I left school straight after GCSEs – I did a really weird mix of roles from working in a Chinese take away to being an admin assistant in the Civil Service. After a few years I was lucky enough to be headhunted as a programmer during the first dotcom boom in London due to my side hobby of programming. After that it was all roles in tech: programmer, UX designer, Tech Project Manager, and finally recruiting and growth strategy.

How did your first leadership position come about, and was it intentional on your part?

I would say my first leadership position was when I worked as a Technical Project Manager on a huge project for British Airways via Agency.com. It was intentional in that I went for the role and got it, but the leadership part was accidental. There ended up being some pretty tricky parts to manage and it required me to step up and own a lot of the process and sign off on a multi-million-pound project, which I wasn’t expecting. My first C-level role was as a Commercial Director and that was absolutely intentional as part of a startup I helped found in my mid-twenties. My role was to fund the company!

How did you manage the transition? What came easily / what was difficult?

Moving to leadership is a strange leap of faith. You have to rely on trusting yourself to make big decisions that affect a lot more than just you and your world. Plus, being confident in where you can go for advice and support – for reasons of both quality of advice, and confidentiality. I found taking control of situations came to me easily; I had left home at 16 and as such, was used to owning all my decisions for a decade by then.

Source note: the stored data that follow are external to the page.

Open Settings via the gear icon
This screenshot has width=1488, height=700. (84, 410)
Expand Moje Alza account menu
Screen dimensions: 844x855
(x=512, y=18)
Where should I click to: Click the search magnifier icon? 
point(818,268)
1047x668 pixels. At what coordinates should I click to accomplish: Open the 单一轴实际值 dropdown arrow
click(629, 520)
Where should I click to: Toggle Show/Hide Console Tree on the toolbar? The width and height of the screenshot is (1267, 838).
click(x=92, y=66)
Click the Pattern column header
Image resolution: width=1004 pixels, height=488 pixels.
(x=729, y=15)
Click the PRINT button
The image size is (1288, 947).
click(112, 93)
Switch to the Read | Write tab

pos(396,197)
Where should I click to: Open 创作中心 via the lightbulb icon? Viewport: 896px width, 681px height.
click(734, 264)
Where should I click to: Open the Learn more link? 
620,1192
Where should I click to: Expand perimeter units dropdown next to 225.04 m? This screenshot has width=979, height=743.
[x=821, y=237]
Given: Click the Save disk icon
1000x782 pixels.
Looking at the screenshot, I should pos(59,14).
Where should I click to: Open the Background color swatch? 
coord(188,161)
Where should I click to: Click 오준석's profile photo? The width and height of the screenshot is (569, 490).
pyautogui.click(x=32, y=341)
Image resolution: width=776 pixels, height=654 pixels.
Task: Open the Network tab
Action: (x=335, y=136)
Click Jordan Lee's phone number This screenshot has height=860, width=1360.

I also wasn’t afraid of failure, which I think helps a lot. The difficulties for me were in dealing with how to switch off at the end of a day and stop thinking about work or answering just one more email. I’m not sure I ever worked that one out either, I keep trying though!

What was your biggest failure in that first leadership role?

I’ll use the Commercial Director/co-founder role for this example. For me, it was not being able to assert myself enough on the commercial direction of the company. It took me a while to find my voice and gravitas in leadership. I suspect that was mostly due to my conditioning as a woman, and being 25-years-old at the time, giving rise to Imposter Syndrome.

What made you keep doing it?

A deep desire to run my own company and prove the commercial models I was thinking about, were both correct and really good! I went on to form my own company as sole Director and CEO after that, and took control of all areas from commercial, to services, to branding etc. It’s been great.

Tell us a fun fact that nobody knows about you

Dave Grohl and Josh Homme took me out for dinner once, and it was epic. Also, some do, but not everyone knows I was a zombie in Shaun of the Dead!

What are the three key skills you think every leader needs?

  • Clear, direct communication;
  • Empathy; and
  • Not to fear failure.

What have you learned about acquiring and retaining talent?

You don’t have enough space for me to write that!! Haha. But my top take away would be: It is your highest priority, whether you realise it yet or not, and should always be invested in as such.

How do you motivate your team and manage their stress levels?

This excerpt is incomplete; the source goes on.